→ SELECTED TEXT
····················

This distinction is fatal to the mythology of imperial progress. Colonialism could produce activity without producing liberation. It could produce roads without national integration, schools without self-determination, wage labor without dignity, cities without sovereignty, exports without food security, and cash income without control over the conditions of production. It could increase the movement of goods while decreasing the people’s power over their own lives. That is underdevelopment in motion.

The colonial state was built to enforce this motion. It was not a neutral state accidentally misused by bad men. It was an instrument for organizing extraction. It mapped land, imposed taxes, codified property, regulated labor, suppressed rebellion, protected concessions, punished refusal, and forced people into cash relations. The hut tax, poll tax, land tax, pass system, labor ordinance, vagrancy law, and colonial court all belonged to the same family. Their purpose was to make the colonized available to capital and obedient to empire.

Taxation was especially important because it forced people into the colonial economy even when they had other means of subsistence. If a people could live from land, kinship, local exchange, pastoral movement, or communal production, they were not sufficiently available to the mine, plantation, settler farm, or colonial labor market. The tax changed that. It demanded money. To get money, people had to sell labor, grow cash crops, enter markets, migrate, or submit. The tax was not merely fiscal policy. It was a whip with a receipt.

This is how colonialism transformed social life. It did not simply sit on top of existing societies. It entered the village, the household, the field, the forest, the pasture, the market, the school, the church, the court, the road, the mine, and the body. It changed what people produced, when they worked, where they moved, which languages carried power, which crops mattered, which chiefs were recognized, which borders were enforced, which knowledge was rewarded, which gods were insulted, and which classes were elevated.

Colonialism also transformed class relations inside colonized societies. It elevated intermediaries, collaborators, merchants, chiefs, landlords, military clients, clerks, mission-educated elites, and comprador strata whose position depended on the colonial order. These groups were not all identical, and some later broke with colonialism under pressure from the masses. But the structure itself tended to produce local agents of external domination.

That is why national liberation can never be reduced to replacing foreign faces with local ones. A flag can change while the structure remains. A parliament can open while the mine is still foreign-owned, the crop is still exported raw, the currency is still vulnerable, the army is still trained by empire, the school still worships Europe, the port still drains the country, and the ruling class still dreams in the language of its former master. The colonial governor may leave, but if the drain remains, colonialism has only changed clothes.

····················

→ THE TASKS
(a) In the text on colonialism, rewrite everything from "That is why" down to "only changed clothes.", swapping "flag" for "anthem".
(b) According to the text on colonialism, what was the tax, since it was not merely fiscal policy?
(c) Put this sentence from the text on colonialism into Spanish: "A flag can change while the structure remains."

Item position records
····················

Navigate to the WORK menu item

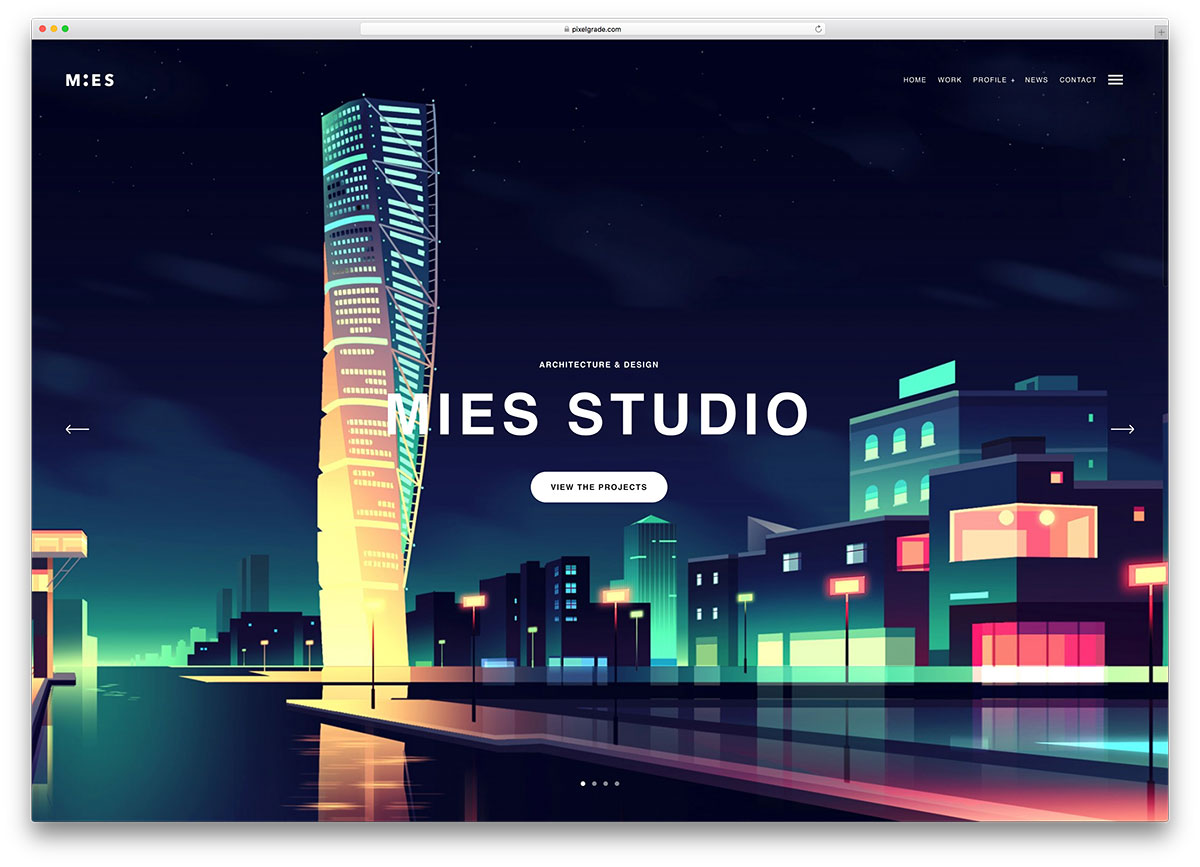[x=949, y=80]
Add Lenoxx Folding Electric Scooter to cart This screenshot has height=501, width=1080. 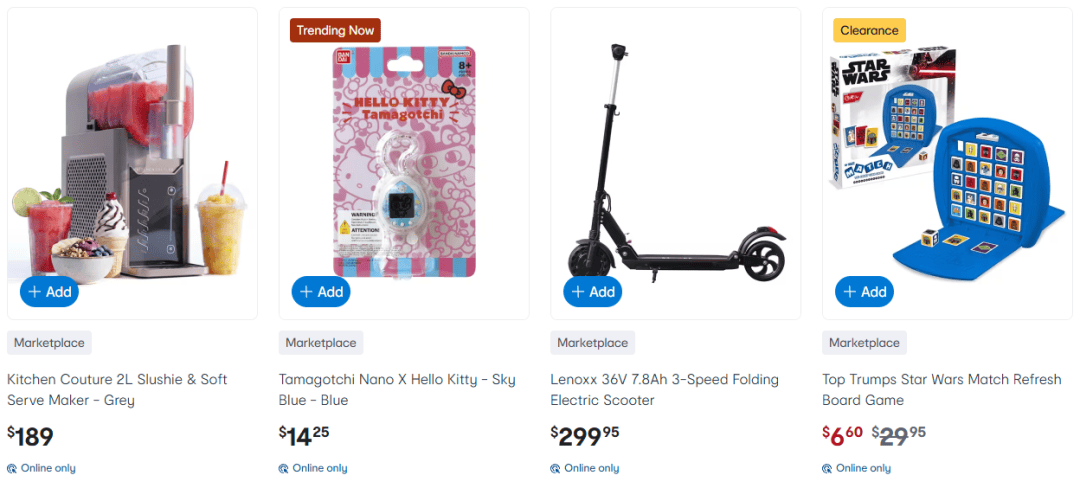(x=593, y=292)
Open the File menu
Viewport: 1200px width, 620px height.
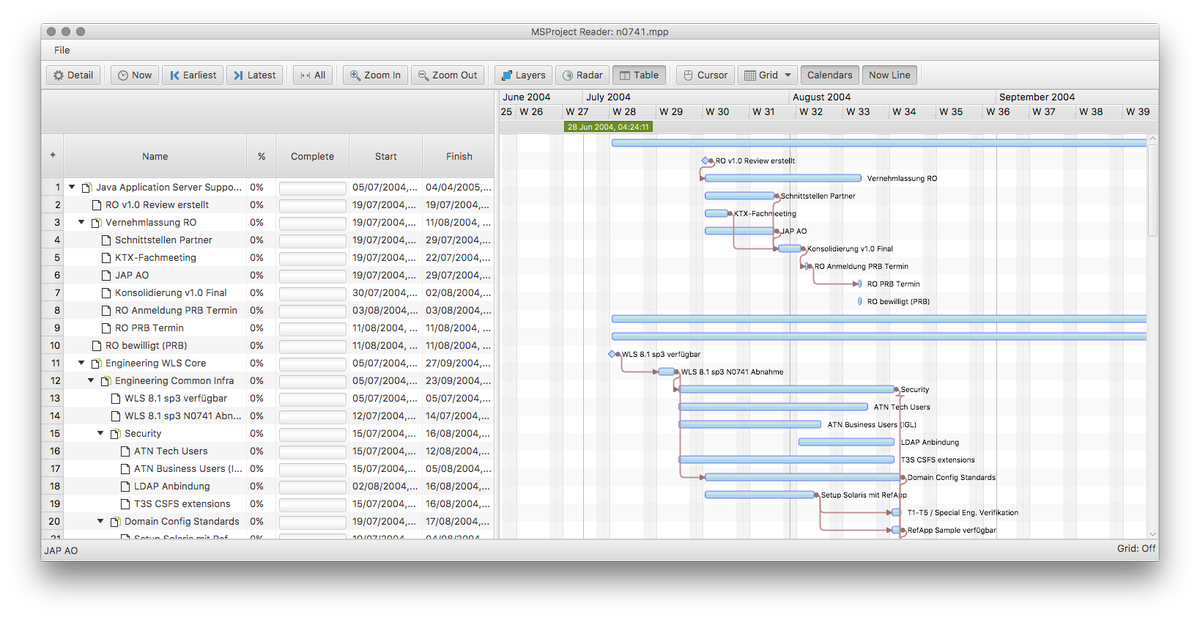pos(62,50)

····················

→ ANSWERS GIVEN
(a)
That is why national liberation can never be reduced to replacing foreign faces with local ones. A anthem can change while the structure remains. A parliament can open while the mine is still foreign-owned, the crop is still exported raw, the currency is still vulnerable, the army is still trained by empire, the school still worships Europe, the port still drains the country, and the ruling class still dreams in the language of its former master. The colonial governor may leave, but if the drain remains, colonialism has only changed clothes.

(b) A whip with a receipt.

(c) Una bandera puede cambiar mientras la estructura permanece.